==== Excerpt
Dienes and MO Theory
Electrocyclic Ring Opening And Closure (2) – Six (or Eight) Pi Electrons
Last updated: June 25th, 2020 |
Electrocyclic Ring Opening And Closure (2) – Systems With 6 (and 8) Pi-Electrons.
In the last post we introduced electrocyclic ring opening and closure, with conjugated systems of two pi bonds (4 pi electrons). [See Post: Electrocyclic Reactions] . We saw that systems with 4pi electrons undergo “conrotatory” ring closure (and opening) under thermal conditions, and “disrotatory” ring closure (and opening) under photochemical conditions. [We’ll re-introduce those terms in the article below]
So what happens if we add an extra pi bond to the system, giving us 6 pi-electrons? How does this change things?
In case you want to skip right to the answer, here’s the short summary.
Electrocyclic ring-closing and ring opening in 6 pi systems occur in exactly the opposite sense of those in 4 pi systems.
Why is that, you might ask? Great question! In the article below, we’ll go through this subject from the beginning.
Table of Contents
- 6 pi Thermal Electrocyclic Ring Opening and Closing
- Going “Under The Hood” of 6-π Electrocyclic Ring Closure: Identifying The Highest-Occupied Molecular Orbital (HOMO)
- Disrotatory and Conrotatory Ring Closure: The Importance of “Orbital Symmetry”
- What About Electrocyclic Ring Opening?
- Electrocyclic Reactions Are Stereospecific
- Electrocyclic Ring Closure (And Opening) Under “Photochemical” Conditions
- Summary: 6 pi Electrocyclic Ring Opening and Closure
- [Bonus] What About 8 pi Systems?
- Quiz Yourself!
- (Advanced) References and Further Reading
So when we say, a “4 pi” , “6 pi”, or even “n-pi” system, what’s meant by that?
What we mean is a system of 4, 6 or even “n” atoms bearing p-orbitals able to overlap (“conjugate”) such that a set of 4, 6, or “n” pi molecular orbitals is formed. [See: Conjugation and Resonance]. Since each pi-bond is comprised of two adjacent p orbitals, a molecule with three conjugated pi bonds results in a “pi system” containing 6 pi molecular orbitals.
========
Exercise tasks:
1 > Decide whether each statement agrees with the electrocyclic reactions excerpt, answering yes or no and quoting the words that settle it: (a) systems with 4 pi electrons close their rings in a conrotatory fashion under thermal conditions; (b) ring closure in 6 pi systems proceeds in the same sense as in 4 pi systems; (c) a molecule with three conjugated pi bonds yields a pi system of 6 pi molecular orbitals.
2 > Reproduce the passage of the electrocyclic reactions excerpt between "In case you" and "8 pi Systems?", inclusive.
==== Dataset rows
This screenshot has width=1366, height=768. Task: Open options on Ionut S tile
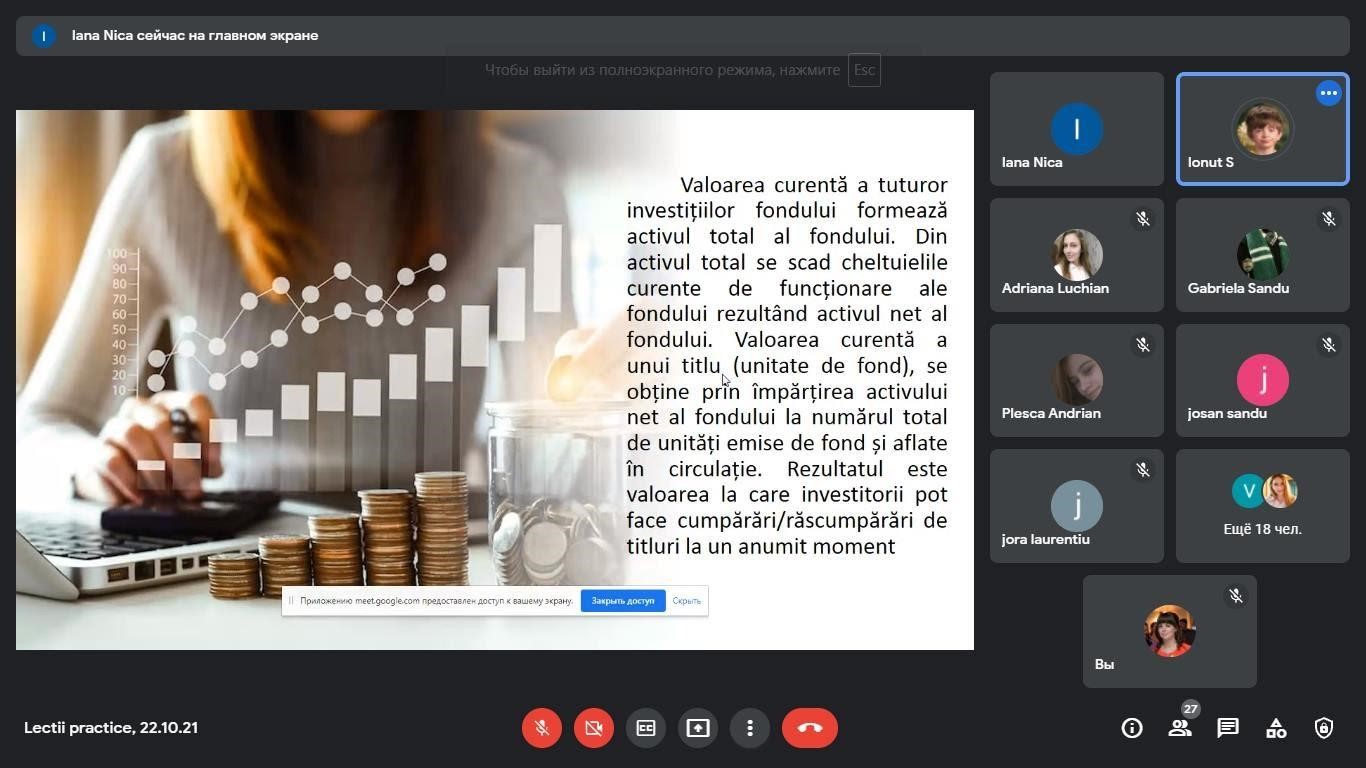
========
==== Dataset rows
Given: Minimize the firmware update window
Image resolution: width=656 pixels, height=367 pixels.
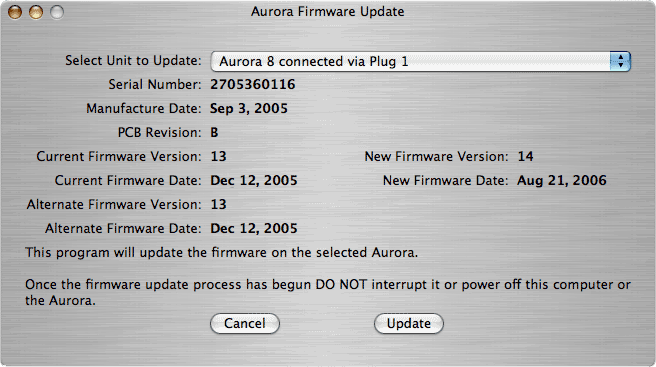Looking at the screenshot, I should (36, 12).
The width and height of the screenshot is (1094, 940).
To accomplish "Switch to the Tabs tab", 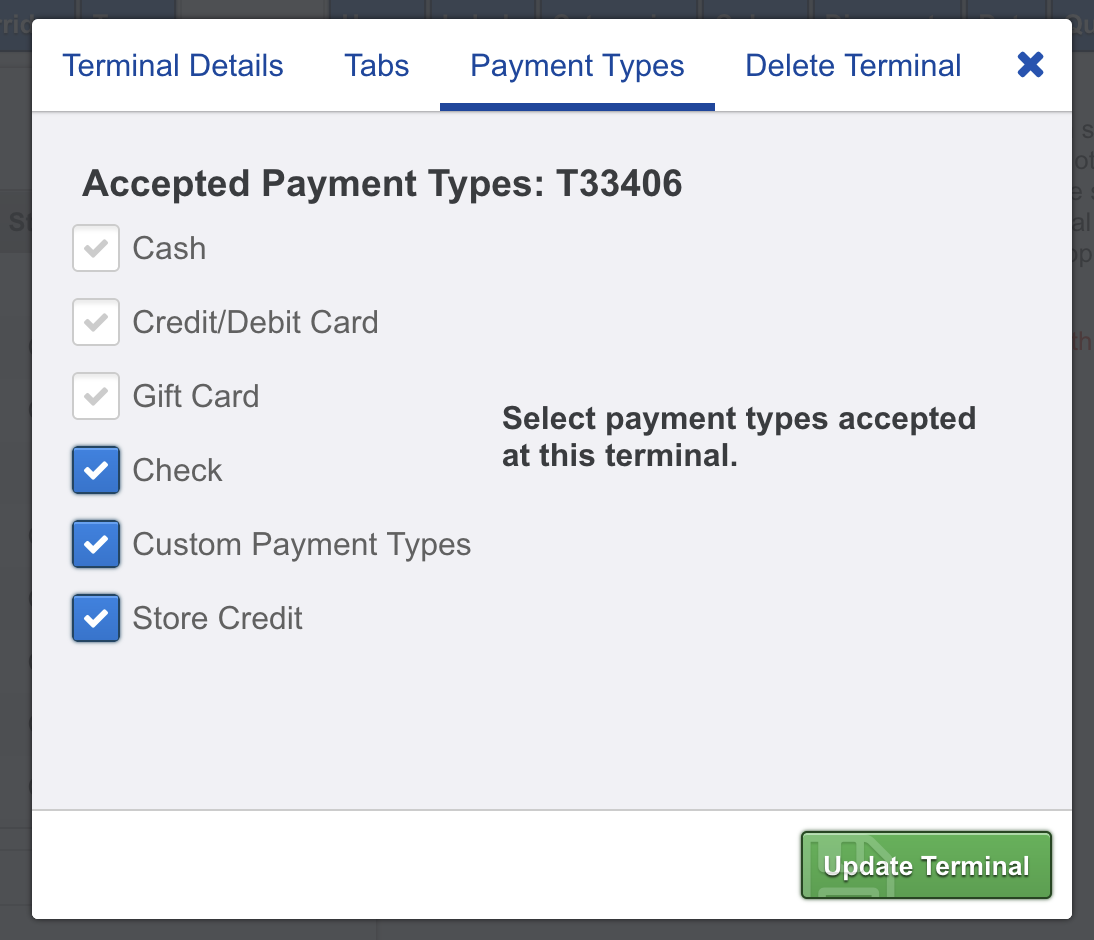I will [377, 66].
========
==== Dataset rows
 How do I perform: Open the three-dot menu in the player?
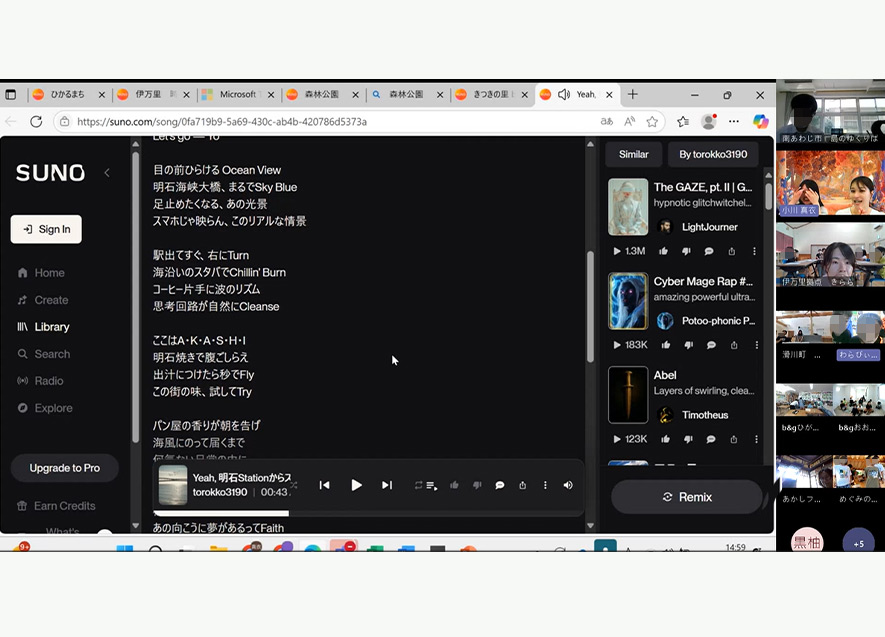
========
The results:
1 >
(a) Yes: "systems with 4pi electrons undergo “conrotatory” ring closure (and opening) under thermal conditions"
(b) No: "Electrocyclic ring-closing and ring opening in 6 pi systems occur in exactly the opposite sense of those in 4 pi systems."
(c) Yes: "a molecule with three conjugated pi bonds results in a “pi system” containing 6 pi molecular orbitals"

2 >
In case you want to skip right to the answer, here’s the short summary.
Electrocyclic ring-closing and ring opening in 6 pi systems occur in exactly the opposite sense of those in 4 pi systems.
Why is that, you might ask? Great question! In the article below, we’ll go through this subject from the beginning.
Table of Contents
- 6 pi Thermal Electrocyclic Ring Opening and Closing
- Going “Under The Hood” of 6-π Electrocyclic Ring Closure: Identifying The Highest-Occupied Molecular Orbital (HOMO)
- Disrotatory and Conrotatory Ring Closure: The Importance of “Orbital Symmetry”
- What About Electrocyclic Ring Opening?
- Electrocyclic Reactions Are Stereospecific
- Electrocyclic Ring Closure (And Opening) Under “Photochemical” Conditions
- Summary: 6 pi Electrocyclic Ring Opening and Closure
- [Bonus] What About 8 pi Systems?